[Python-Dev] PEP 460: allowing %d and %f and mojibake

Mon Jan 13 17:30:21 CET 2014

On 01/13/2014 02:48 AM, Stephen J. Turnbull wrote:
> Ethan Furman writes:
>
>> The part that you don't seem to acknowledge (sorry if I missed it)
>> is that there are str-like methods already on bytes.
>
> I haven't expressed myself well, but I don't much care about that.

You don't care that there are str-like methods on bytes?  Whether you do or not, they are there, and they impact how 
people think about bytes and what is (and what should be) allowed.

> It's what Knuth would classify as a seminumerical method.

I do not see how that's relevant.  What matters is not how we can manipulate the data (everything is reduced to numbers 
at some point), but what the data represents.

[snip]

>>>> *My* definition is not ambiguous at all.  If this particular part
>>>> of the byte stream is defined to contain ASCII-encoded text, then I
>>>> can use the bytes text methods to work with it.
>>>
>>> But how is Python supposed to know that?
>>
>> Python doesn't need to.
>
> ... because you know it.  But the ideal of object-oriented programming
> (and duck-typing) is that you shouldn't need to; the object should
> know how to produce appropriate behavior itself.

The ideal, sure.  But if you're stuck with using a list to hold data for your higher-order recursive function are you 
going to expect the list data type to "know" which pops and inserts are allowed and which are not?  Of course not.  And 
you'd probably build a proper class on top of the list so those things could be checked.  Now imagine that the list type 
didn't offer insert and pop, and you had to use slice replacement -- what a pain that would be!

[snip]

>>> But under your definition, you need to make the decision, or
>>> explicitly code the decision, on the basis of context.
>>
>> Exactly so.  I even have to do that in Py2.
>
> "Even."  This is exactly where PBP and EIBTI part company, I think.
> EIBTI thinks its a bad idea to pass around bytes that are implicitly
> some other type

bytes are /always/ implicitly some other type.  They are basically raw data.  They are given meaning by how we interpret 
them.

[snip]

> Even though "ethan" is perfectly good ASCII-encoded text (as well as
> the integer 435,744,694,638 on a bigendian machine with 5-byte words,
> and you have no way of knowing whether it was user data (CP1251) or a
> metadata keyword (ASCII) or be the US national debt in 1967 dollars
> (integer) when b'ethan' shows up in a trace?
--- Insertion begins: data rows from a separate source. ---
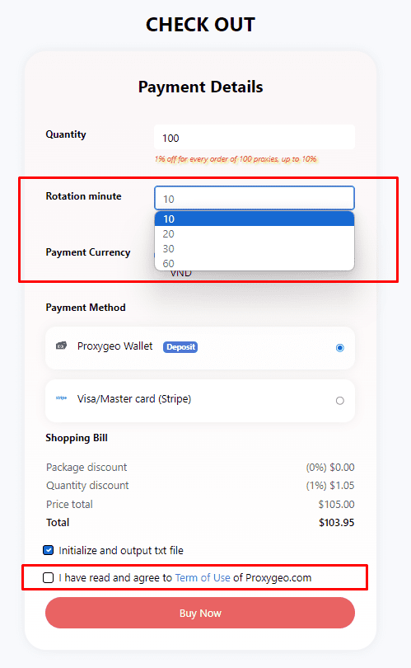411x668 pixels.
Task: Select VND payment currency option
Action: click(181, 274)
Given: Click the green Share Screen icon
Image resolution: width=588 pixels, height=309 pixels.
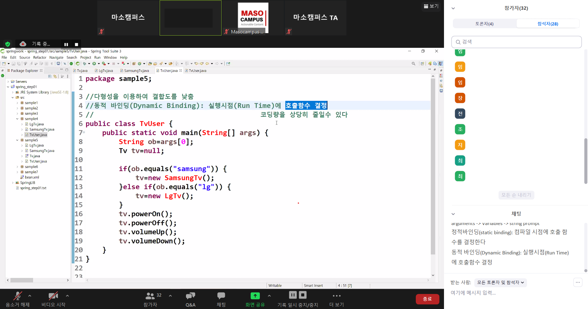Looking at the screenshot, I should tap(255, 296).
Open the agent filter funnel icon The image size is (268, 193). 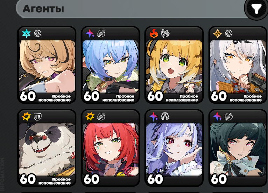tap(256, 8)
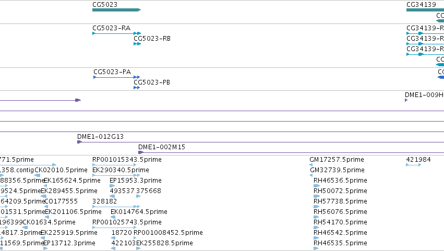The height and width of the screenshot is (251, 444).
Task: Select the EK290340.5prime EST label
Action: click(121, 170)
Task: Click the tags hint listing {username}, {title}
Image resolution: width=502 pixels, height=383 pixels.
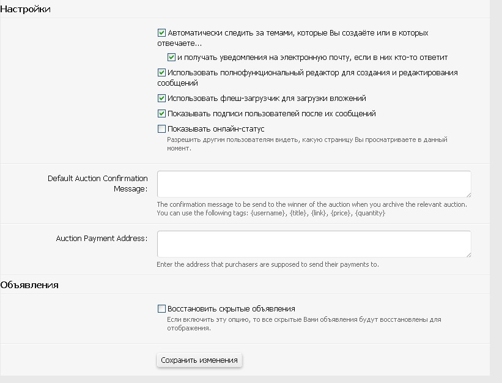Action: pos(271,214)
Context is everything.  If b'ethan' shows up in a trace I would have to examine the surrounding code to see how those 
bytes were being used.

>> And if there were methods that worked directly on a cp1251-encoded
>> byte stream I would not have any problem using them on
>> cp1251-encoded text.)
>
> I was afraid of that: all of those methods (except the case methods)
> will work fine on a cp1251-encoded text.

Really?  Huh.  They wouldn't work fine with the Spanish alphabet.  I should've used that for my example.  :/

> And because they only know
> that the string is bytes, the case methods will silently corrupt your
> "text" as soon as they get a chance.

Inevitably there are methods that will "work" even if given the wrong data type, while others will either corrupt or 
blow up if not given exactly what they expect.  You tell me that some ASCII methods will work okay on cp1251 text, and 
others will not.  So I'm not going to use any of them on cp1251 as that is not what they are intended for.

> That bothers me, even if it
> doesn't bother you.  Purity again, if you like.  (But you'd take a
> safe .upper if you got it for free, no?)

Well, there is no such thing as free.  ;)  And there already is a safe .upper -- str.upper.  And if I don't know that my 
bytes are ASCII, but I did know they were text, I wouldn't use ASCII methods, I'd convert to str and work there.

--
~Ethan~